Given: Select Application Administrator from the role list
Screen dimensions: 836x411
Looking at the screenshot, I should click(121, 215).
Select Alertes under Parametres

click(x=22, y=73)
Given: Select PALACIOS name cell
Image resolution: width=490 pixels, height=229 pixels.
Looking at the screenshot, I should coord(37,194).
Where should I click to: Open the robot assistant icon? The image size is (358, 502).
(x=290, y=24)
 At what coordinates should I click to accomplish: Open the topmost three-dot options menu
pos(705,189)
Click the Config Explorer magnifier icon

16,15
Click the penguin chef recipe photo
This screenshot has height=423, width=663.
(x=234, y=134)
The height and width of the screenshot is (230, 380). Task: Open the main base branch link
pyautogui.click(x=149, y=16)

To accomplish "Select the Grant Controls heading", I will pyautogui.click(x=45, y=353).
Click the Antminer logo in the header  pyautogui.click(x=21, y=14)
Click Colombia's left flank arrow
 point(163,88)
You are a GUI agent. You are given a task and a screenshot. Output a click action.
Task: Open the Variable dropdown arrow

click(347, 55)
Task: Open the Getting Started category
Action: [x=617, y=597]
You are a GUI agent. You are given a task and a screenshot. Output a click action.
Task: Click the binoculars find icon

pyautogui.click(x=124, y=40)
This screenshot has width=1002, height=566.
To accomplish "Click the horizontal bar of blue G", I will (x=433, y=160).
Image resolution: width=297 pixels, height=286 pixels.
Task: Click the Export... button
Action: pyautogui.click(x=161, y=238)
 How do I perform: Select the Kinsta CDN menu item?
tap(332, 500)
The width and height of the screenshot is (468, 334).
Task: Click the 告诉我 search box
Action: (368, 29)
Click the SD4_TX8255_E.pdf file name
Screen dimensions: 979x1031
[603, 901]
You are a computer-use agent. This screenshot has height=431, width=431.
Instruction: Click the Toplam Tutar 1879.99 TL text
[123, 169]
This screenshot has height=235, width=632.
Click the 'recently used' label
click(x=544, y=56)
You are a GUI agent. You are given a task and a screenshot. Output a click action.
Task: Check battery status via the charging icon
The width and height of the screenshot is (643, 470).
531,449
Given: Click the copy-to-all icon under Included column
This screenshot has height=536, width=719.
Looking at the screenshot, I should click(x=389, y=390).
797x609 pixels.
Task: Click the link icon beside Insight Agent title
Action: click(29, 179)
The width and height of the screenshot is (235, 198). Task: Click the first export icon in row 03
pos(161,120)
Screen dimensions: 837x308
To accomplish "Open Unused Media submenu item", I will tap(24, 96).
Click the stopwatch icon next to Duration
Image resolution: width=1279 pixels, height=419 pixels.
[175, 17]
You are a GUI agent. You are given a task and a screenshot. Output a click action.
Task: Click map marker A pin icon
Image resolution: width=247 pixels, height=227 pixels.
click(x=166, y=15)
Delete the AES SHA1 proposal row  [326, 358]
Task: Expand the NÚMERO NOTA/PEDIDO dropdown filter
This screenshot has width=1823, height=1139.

Instructions to follow >> From top to bottom, return the material above unchanged.

Answer for the task >>
Given: Select Application Administrator from the role list
Screen dimensions: 836x411
Looking at the screenshot, I should click(121, 215).
Select Alertes under Parametres

click(x=22, y=73)
Given: Select PALACIOS name cell
Image resolution: width=490 pixels, height=229 pixels.
Looking at the screenshot, I should coord(37,194).
Where should I click to: Open the robot assistant icon? The image size is (358, 502).
(x=290, y=24)
 At what coordinates should I click to accomplish: Open the topmost three-dot options menu
pos(705,189)
Click the Config Explorer magnifier icon

16,15
Click the penguin chef recipe photo
This screenshot has height=423, width=663.
(x=234, y=134)
The height and width of the screenshot is (230, 380). Task: Open the main base branch link
pyautogui.click(x=149, y=16)

To accomplish "Select the Grant Controls heading", I will pyautogui.click(x=45, y=353).
Click the Antminer logo in the header  pyautogui.click(x=21, y=14)
Click Colombia's left flank arrow
 point(163,88)
You are a GUI agent. You are given a task and a screenshot. Output a click action.
Task: Open the Variable dropdown arrow

click(347, 55)
Task: Open the Getting Started category
Action: [x=617, y=597]
You are a GUI agent. You are given a task and a screenshot. Output a click action.
Task: Click the binoculars find icon

pyautogui.click(x=124, y=40)
This screenshot has width=1002, height=566.
To accomplish "Click the horizontal bar of blue G", I will (x=433, y=160).
Image resolution: width=297 pixels, height=286 pixels.
Task: Click the Export... button
Action: pyautogui.click(x=161, y=238)
 How do I perform: Select the Kinsta CDN menu item?
tap(332, 500)
The width and height of the screenshot is (468, 334).
Task: Click the 告诉我 search box
Action: (368, 29)
Click the SD4_TX8255_E.pdf file name
Screen dimensions: 979x1031
[603, 901]
You are a computer-use agent. This screenshot has height=431, width=431.
Instruction: Click the Toplam Tutar 1879.99 TL text
[123, 169]
This screenshot has height=235, width=632.
Click the 'recently used' label
click(x=544, y=56)
You are a GUI agent. You are given a task and a screenshot. Output a click action.
Task: Check battery status via the charging icon
The width and height of the screenshot is (643, 470).
531,449
Given: Click the copy-to-all icon under Included column
This screenshot has height=536, width=719.
Looking at the screenshot, I should click(x=389, y=390).
797x609 pixels.
Task: Click the link icon beside Insight Agent title
Action: click(29, 179)
The width and height of the screenshot is (235, 198). Task: Click the first export icon in row 03
pos(161,120)
Screen dimensions: 837x308
To accomplish "Open Unused Media submenu item", I will tap(24, 96).
Click the stopwatch icon next to Duration
Image resolution: width=1279 pixels, height=419 pixels.
[175, 17]
You are a GUI agent. You are given a task and a screenshot. Output a click action.
Task: Click map marker A pin icon
Image resolution: width=247 pixels, height=227 pixels.
click(x=166, y=15)
Delete the AES SHA1 proposal row  [326, 358]
Task: Expand the NÚMERO NOTA/PEDIDO dropdown filter
This screenshot has width=1823, height=1139.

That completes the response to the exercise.